(Exercise directions)
The lines below, from the one containing "Given: Open the Справка help menu label" through the one containing "Click empty dark", should be set down exactly, with no pictures and nothing else.
*** Dataset entries Section Begins ***
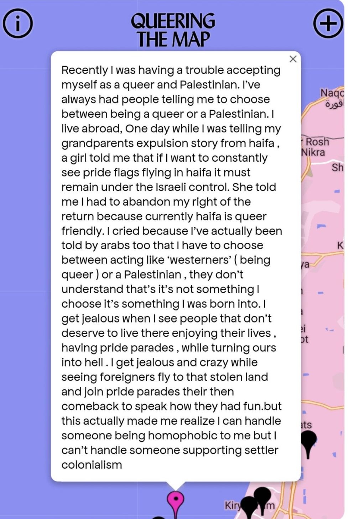
Task: Click the plus icon to add a story
Action: click(x=328, y=23)
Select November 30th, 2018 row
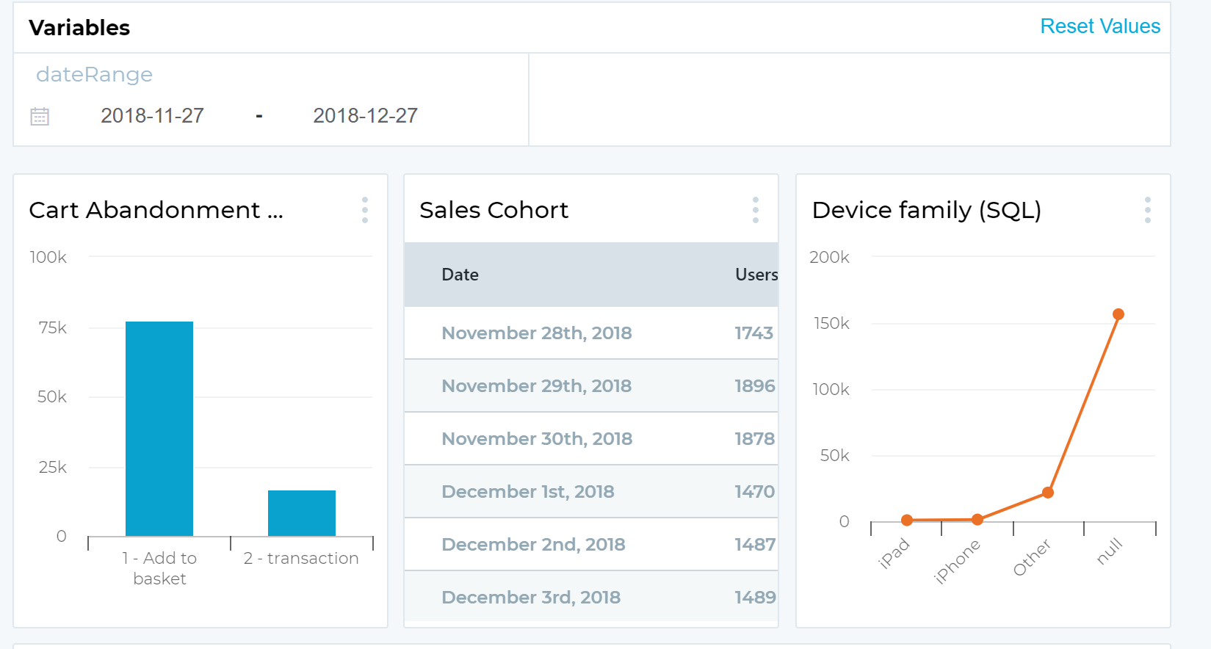Image resolution: width=1211 pixels, height=649 pixels. coord(536,439)
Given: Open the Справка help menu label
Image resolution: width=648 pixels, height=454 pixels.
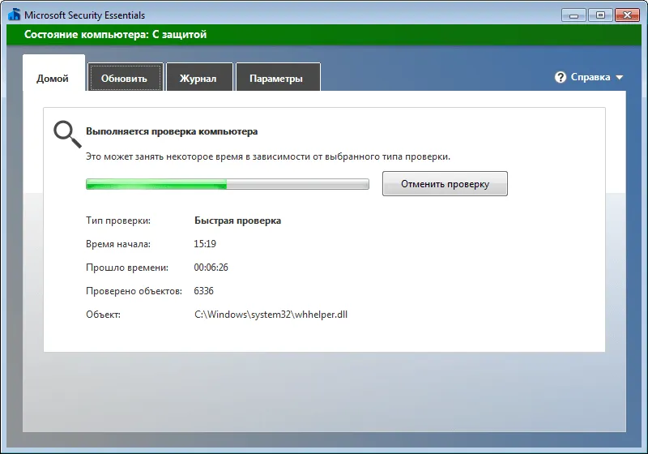Looking at the screenshot, I should 590,77.
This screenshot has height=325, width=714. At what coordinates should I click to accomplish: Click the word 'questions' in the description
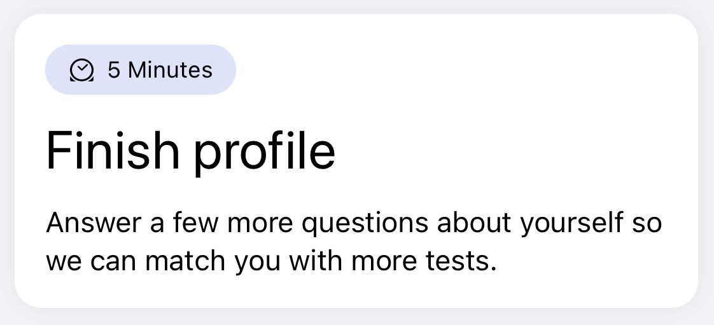tap(365, 223)
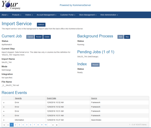Open the Products dropdown menu
The image size is (151, 128).
pos(17,15)
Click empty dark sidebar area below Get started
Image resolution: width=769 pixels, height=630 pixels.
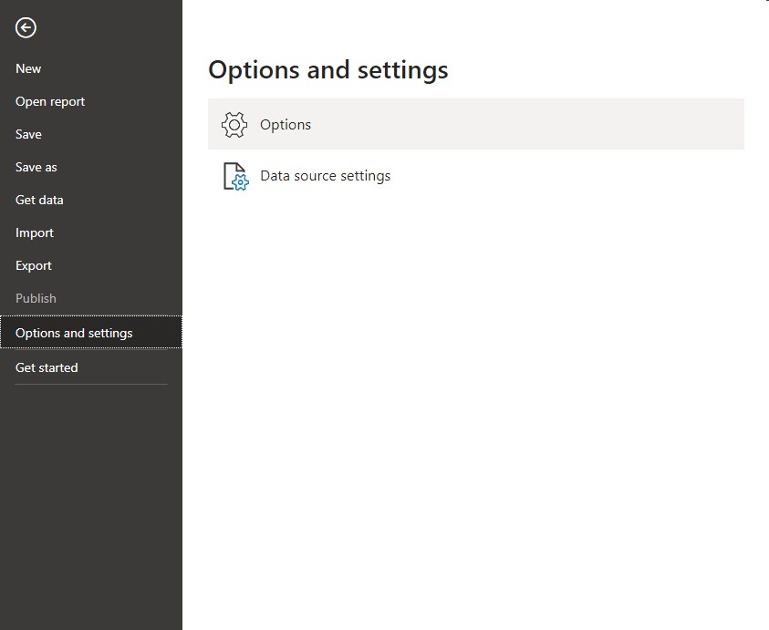coord(90,505)
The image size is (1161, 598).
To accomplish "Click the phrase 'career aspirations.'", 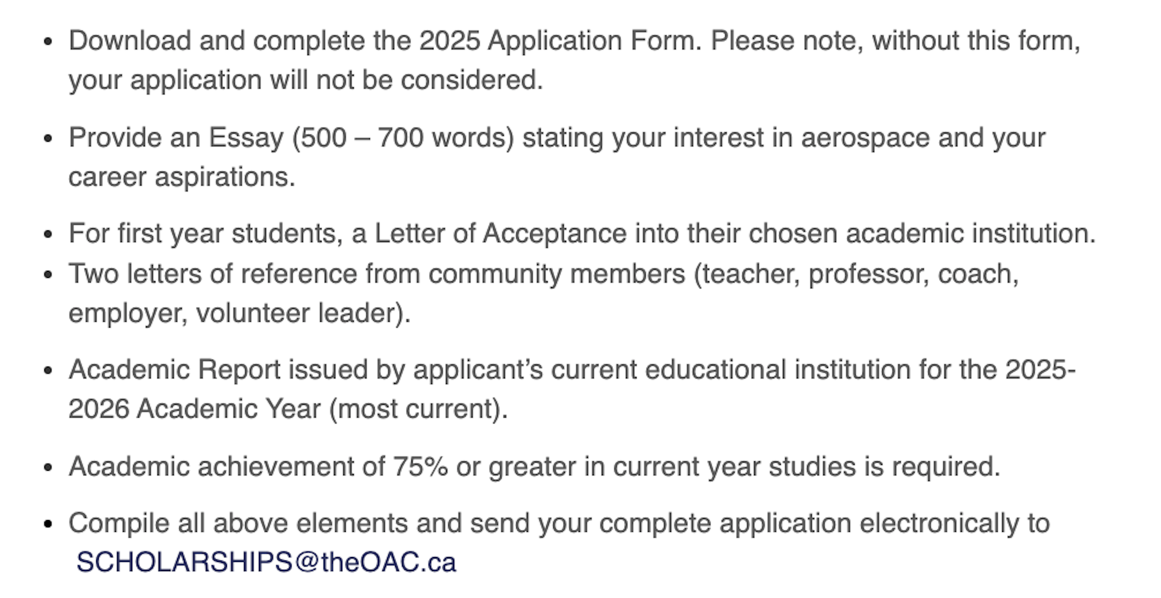I will point(181,177).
*** Dataset entries Section Ends ***
(Exercise result)
Given: Open the Справка help menu label
Image resolution: width=648 pixels, height=454 pixels.
Looking at the screenshot, I should 590,77.
This screenshot has height=325, width=714. At what coordinates should I click to accomplish: Click the word 'questions' in the description
tap(365, 223)
Open the Products dropdown menu
The image size is (151, 128).
pos(17,15)
Click empty dark sidebar area below Get started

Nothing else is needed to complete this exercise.